What the task requires
Give back an exact copy of the lines in the records below, from the line that has "https://marketingland.com/ (197, 827)" through the line that has "Home (111, 14)", and nothing besides.

Provided information
┌────────
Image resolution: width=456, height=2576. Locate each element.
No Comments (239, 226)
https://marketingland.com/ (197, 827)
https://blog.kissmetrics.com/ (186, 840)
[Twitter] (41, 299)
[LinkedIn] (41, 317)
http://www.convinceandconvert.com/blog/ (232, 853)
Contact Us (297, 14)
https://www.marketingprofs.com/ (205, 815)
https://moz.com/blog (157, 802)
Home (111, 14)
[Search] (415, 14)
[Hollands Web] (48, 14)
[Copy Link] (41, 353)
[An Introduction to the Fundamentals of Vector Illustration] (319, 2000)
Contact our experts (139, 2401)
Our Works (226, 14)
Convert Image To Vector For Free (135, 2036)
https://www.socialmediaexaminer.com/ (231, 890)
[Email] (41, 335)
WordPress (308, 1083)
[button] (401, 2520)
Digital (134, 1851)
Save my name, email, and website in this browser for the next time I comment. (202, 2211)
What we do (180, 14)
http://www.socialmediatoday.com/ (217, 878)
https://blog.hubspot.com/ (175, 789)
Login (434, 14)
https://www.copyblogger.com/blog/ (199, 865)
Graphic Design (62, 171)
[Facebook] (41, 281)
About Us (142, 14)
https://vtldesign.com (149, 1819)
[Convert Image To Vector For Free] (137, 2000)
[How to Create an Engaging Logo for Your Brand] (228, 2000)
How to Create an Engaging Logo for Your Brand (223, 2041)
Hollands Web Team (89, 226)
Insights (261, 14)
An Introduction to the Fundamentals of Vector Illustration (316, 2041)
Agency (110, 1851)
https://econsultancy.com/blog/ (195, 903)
└────────
┌────────
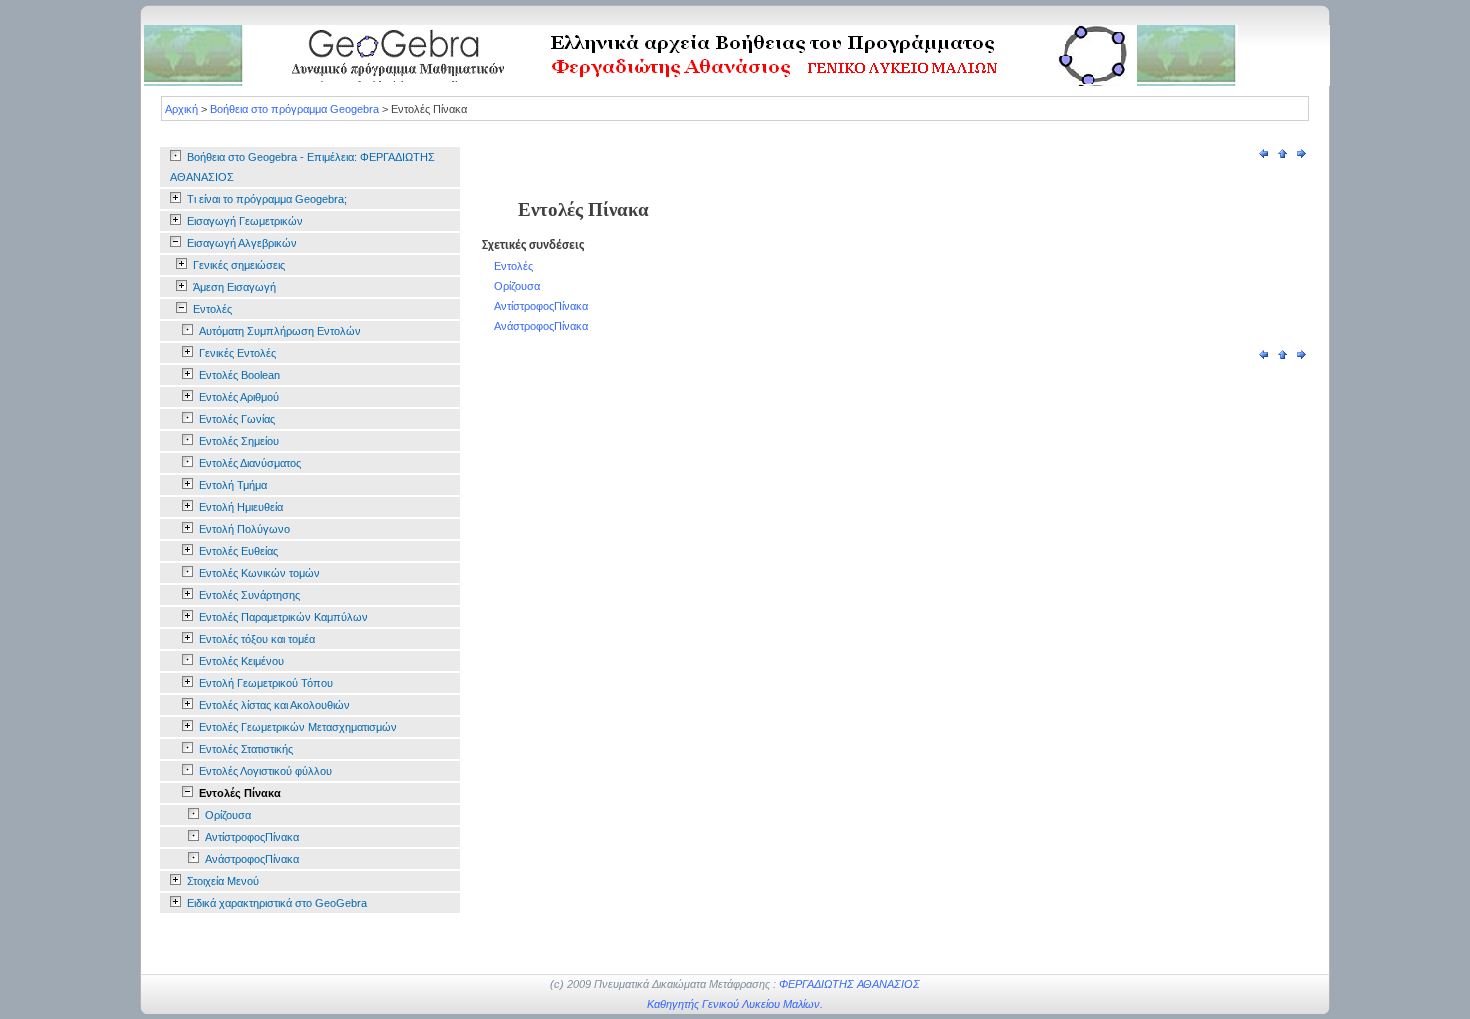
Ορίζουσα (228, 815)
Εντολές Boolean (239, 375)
└────────
┌────────
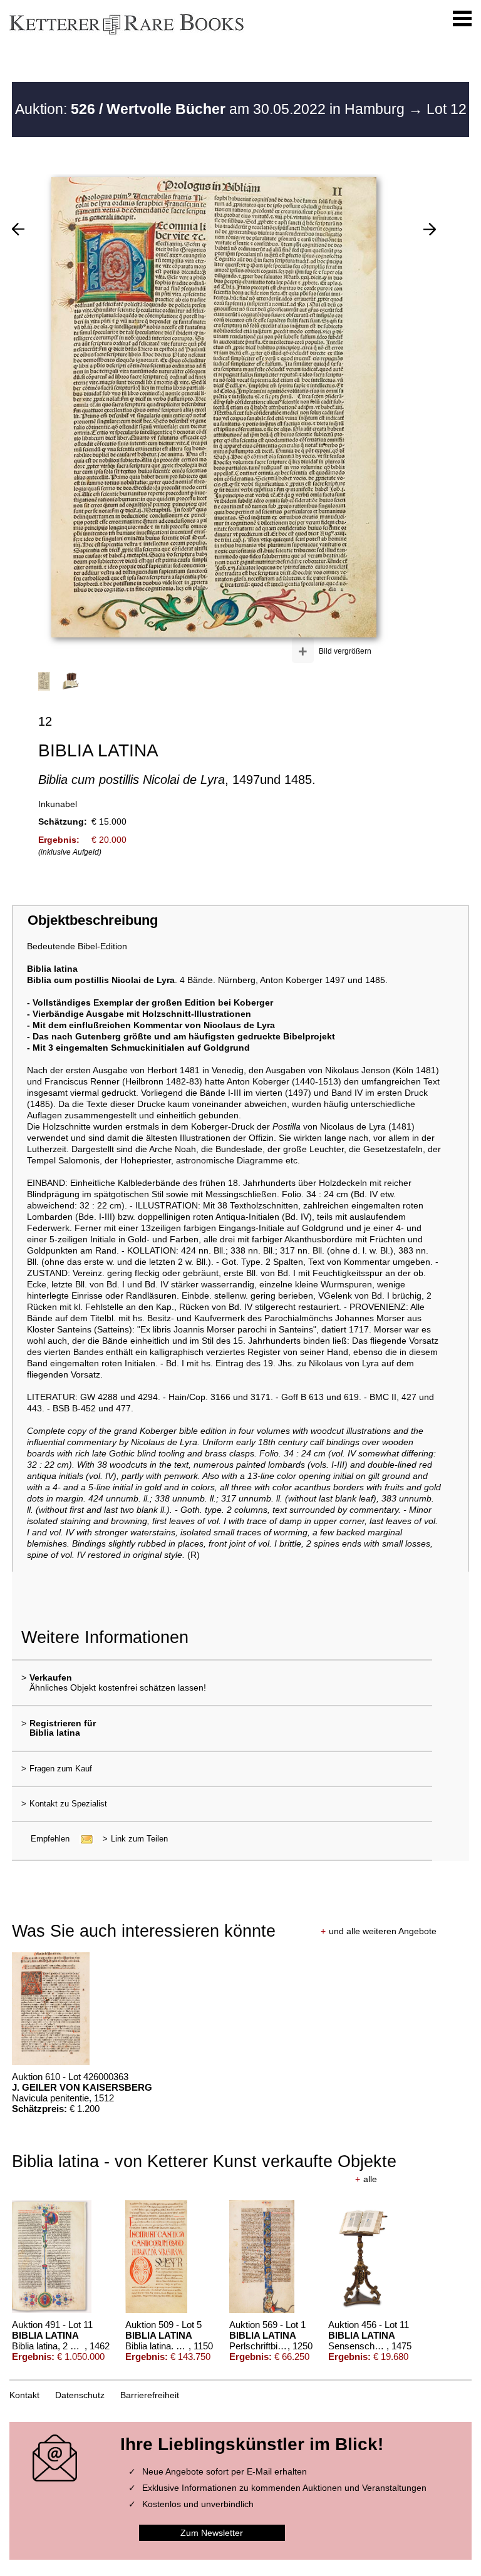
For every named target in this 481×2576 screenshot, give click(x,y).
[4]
└────────
Reply to the exercise
https://marketingland.com/ (197, 827)
https://blog.kissmetrics.com/ (186, 840)
[Twitter] (41, 299)
[LinkedIn] (41, 317)
http://www.convinceandconvert.com/blog/ (232, 853)
Contact Us (297, 14)
https://www.marketingprofs.com/ (205, 815)
https://moz.com/blog (157, 802)
Home (111, 14)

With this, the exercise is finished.